[Collected data]
::::::::::

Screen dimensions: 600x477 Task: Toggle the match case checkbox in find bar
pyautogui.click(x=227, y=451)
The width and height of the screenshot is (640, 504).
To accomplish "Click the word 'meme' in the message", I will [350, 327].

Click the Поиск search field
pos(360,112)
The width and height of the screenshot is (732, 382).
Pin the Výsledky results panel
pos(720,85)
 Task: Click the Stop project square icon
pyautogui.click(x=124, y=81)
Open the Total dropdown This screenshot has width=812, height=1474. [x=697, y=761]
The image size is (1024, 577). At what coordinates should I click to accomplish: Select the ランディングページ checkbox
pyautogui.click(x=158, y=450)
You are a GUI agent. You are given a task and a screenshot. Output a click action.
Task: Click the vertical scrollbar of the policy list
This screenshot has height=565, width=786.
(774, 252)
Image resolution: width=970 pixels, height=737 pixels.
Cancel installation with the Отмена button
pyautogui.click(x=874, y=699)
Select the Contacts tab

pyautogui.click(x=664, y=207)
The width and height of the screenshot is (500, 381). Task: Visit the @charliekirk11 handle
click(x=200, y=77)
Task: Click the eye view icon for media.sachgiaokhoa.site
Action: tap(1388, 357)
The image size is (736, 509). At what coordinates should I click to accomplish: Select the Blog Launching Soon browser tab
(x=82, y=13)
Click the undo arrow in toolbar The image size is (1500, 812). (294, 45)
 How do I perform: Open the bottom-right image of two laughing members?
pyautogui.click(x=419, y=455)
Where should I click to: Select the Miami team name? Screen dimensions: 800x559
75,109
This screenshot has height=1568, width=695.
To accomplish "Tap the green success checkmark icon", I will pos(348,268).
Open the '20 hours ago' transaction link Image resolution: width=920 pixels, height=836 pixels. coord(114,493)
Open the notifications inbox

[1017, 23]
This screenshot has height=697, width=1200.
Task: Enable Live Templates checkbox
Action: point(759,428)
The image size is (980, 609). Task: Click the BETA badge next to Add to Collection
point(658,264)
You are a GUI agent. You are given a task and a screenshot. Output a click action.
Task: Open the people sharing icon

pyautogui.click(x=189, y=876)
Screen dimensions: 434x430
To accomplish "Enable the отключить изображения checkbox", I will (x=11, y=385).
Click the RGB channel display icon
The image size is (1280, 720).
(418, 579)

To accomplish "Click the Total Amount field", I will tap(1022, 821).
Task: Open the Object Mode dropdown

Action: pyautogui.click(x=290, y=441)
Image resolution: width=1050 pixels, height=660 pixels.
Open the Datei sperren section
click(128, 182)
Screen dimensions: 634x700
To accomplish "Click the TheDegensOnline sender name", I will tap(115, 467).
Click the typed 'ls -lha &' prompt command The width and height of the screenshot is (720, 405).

::::::::::

## [Problem requirements]
The records above are to be returned exactly as they appear.

## [Result for this task]
Screen dimensions: 600x477 Task: Toggle the match case checkbox in find bar
pyautogui.click(x=227, y=451)
The width and height of the screenshot is (640, 504).
To accomplish "Click the word 'meme' in the message", I will [350, 327].

Click the Поиск search field
pos(360,112)
The width and height of the screenshot is (732, 382).
Pin the Výsledky results panel
pos(720,85)
 Task: Click the Stop project square icon
pyautogui.click(x=124, y=81)
Open the Total dropdown This screenshot has width=812, height=1474. [x=697, y=761]
The image size is (1024, 577). At what coordinates should I click to accomplish: Select the ランディングページ checkbox
pyautogui.click(x=158, y=450)
You are a GUI agent. You are given a task and a screenshot. Output a click action.
Task: Click the vertical scrollbar of the policy list
This screenshot has height=565, width=786.
(774, 252)
Image resolution: width=970 pixels, height=737 pixels.
Cancel installation with the Отмена button
pyautogui.click(x=874, y=699)
Select the Contacts tab

pyautogui.click(x=664, y=207)
The width and height of the screenshot is (500, 381). Task: Visit the @charliekirk11 handle
click(x=200, y=77)
Task: Click the eye view icon for media.sachgiaokhoa.site
Action: tap(1388, 357)
The image size is (736, 509). At what coordinates should I click to accomplish: Select the Blog Launching Soon browser tab
(x=82, y=13)
Click the undo arrow in toolbar The image size is (1500, 812). (294, 45)
 How do I perform: Open the bottom-right image of two laughing members?
pyautogui.click(x=419, y=455)
Where should I click to: Select the Miami team name? Screen dimensions: 800x559
75,109
This screenshot has height=1568, width=695.
To accomplish "Tap the green success checkmark icon", I will pos(348,268).
Open the '20 hours ago' transaction link Image resolution: width=920 pixels, height=836 pixels. coord(114,493)
Open the notifications inbox

[1017, 23]
This screenshot has height=697, width=1200.
Task: Enable Live Templates checkbox
Action: point(759,428)
The image size is (980, 609). Task: Click the BETA badge next to Add to Collection
point(658,264)
You are a GUI agent. You are given a task and a screenshot. Output a click action.
Task: Open the people sharing icon

pyautogui.click(x=189, y=876)
Screen dimensions: 434x430
To accomplish "Enable the отключить изображения checkbox", I will (x=11, y=385).
Click the RGB channel display icon
The image size is (1280, 720).
(418, 579)

To accomplish "Click the Total Amount field", I will tap(1022, 821).
Task: Open the Object Mode dropdown

Action: pyautogui.click(x=290, y=441)
Image resolution: width=1050 pixels, height=660 pixels.
Open the Datei sperren section
click(128, 182)
Screen dimensions: 634x700
To accomplish "Click the TheDegensOnline sender name", I will tap(115, 467).
Click the typed 'ls -lha &' prompt command The width and height of the screenshot is (720, 405).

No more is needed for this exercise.